BP plc has increased its onshore rig count in the Lower 48 states and has increasing confidence in its U.S. prospects, CEO Bob Dudley said Tuesday.

The operator is running 10 rigs in the onshore operations, one higher than it had in the first quarter and eight more than it was working at the end of 2014 (see Daily GPI, April 28).

“We’ve got seven in the Midcontinent area, two rigs in East Texas and one rig in Wyoming,” Dudley said during a conference call to discuss second quarter results. “We’ve got seven in the Midcontinent area, two rigs in East Texas and one rig in Wyoming.”

The “big focus” is on the Anadarko and Arkoma basins, “where we get nearly 20% liquids…” The two rigs in East Texas are targeting natural gas in the Haynesville Shale, while the one Wyoming is prospecting for Bakken Shale liquids.

During the call, an analyst quizzed the management team about what sense it made to increase the onshore rig count given that “realizations seem extremely low at $25/bbl liquids.”

“I think the big change that we’re seeing…in terms of the Lower 48 is a 50% reduction in the drilling costs,” said CFO Brian Gilvary. As drilling costs have fallen, the U.S. team has ramped up the number of rigs. “If you then look at the basins that we’re in, that actually changes the profitability of the portfolio that we now have in the Lower 48. So it’s absolutely being driven by the fact we reduced the drilling cost by 50%.”

Last summer, BP tapped former SandRidge Energy Inc. COO David Lawler to helm the Lower 48 business (see Shale Daily, Aug. 20, 2014). David Lawler is the younger brother of Chesapeake Energy Corp. CEO Doug Lawler.

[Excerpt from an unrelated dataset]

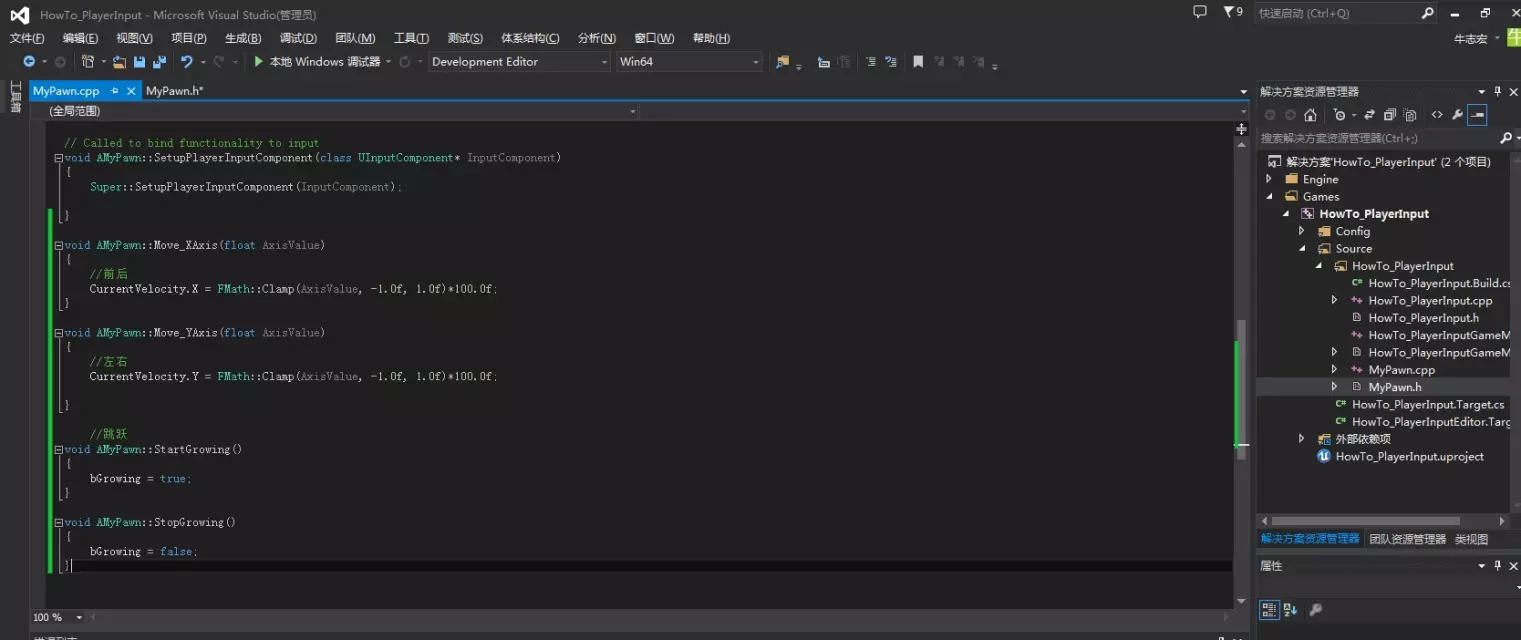Image resolution: width=1521 pixels, height=640 pixels.
Task: Switch to 团队资源管理器 panel tab
Action: (x=1407, y=539)
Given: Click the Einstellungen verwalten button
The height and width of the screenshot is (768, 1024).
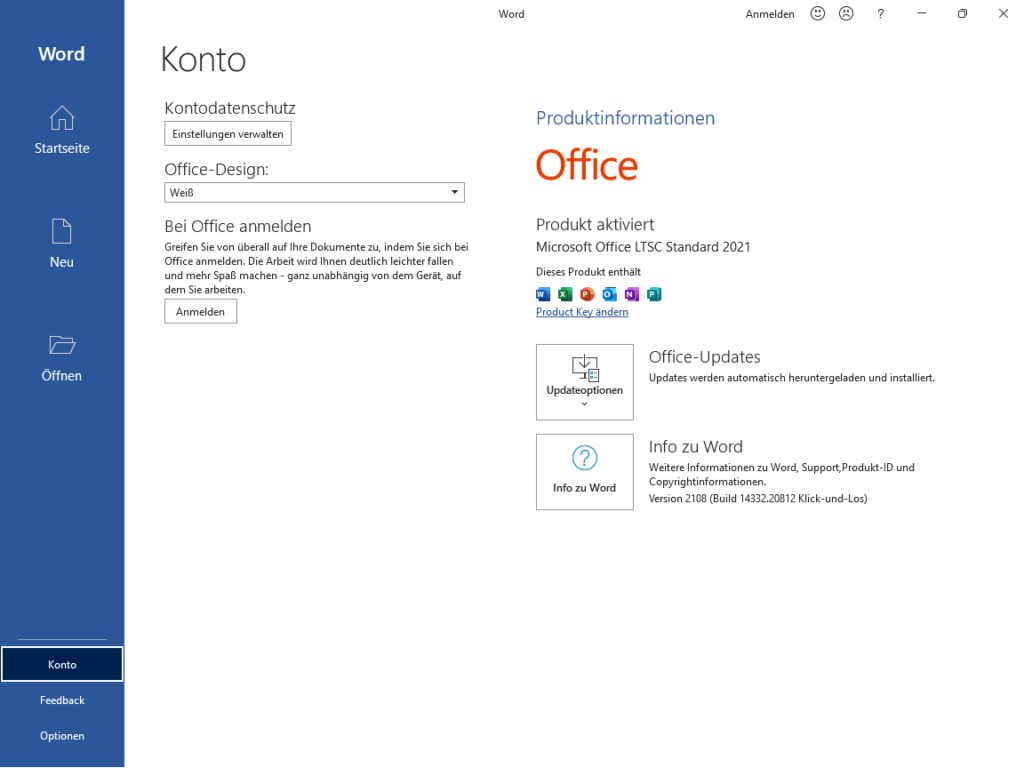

BP early last year announced plans to separate its U.S. onshore business (see Daily GPI, March 4, 2014). Upstream chief Lamar McKay said at the time the U.S. onshore was “key to our upstream strategy because we believe the region will remain at the forefront of innovation and drive global learning in unconventional resources.”

BP last year had around 7.6 billion boe of reserves on 5.5 million acres with 21,000 wells.

Dudley said the U.S. onshore executives had been “empowered…to implement their own capital and operating efficiency improvements.” Since first announcing it would give the Lower 48 more focus, “there’s no question we feel like we’ve improved the competitiveness of the business. We’ve done all kinds of structural things, organized it into five sort of accountability-based business units that can move very quickly in implementing capital changes and cost reductions.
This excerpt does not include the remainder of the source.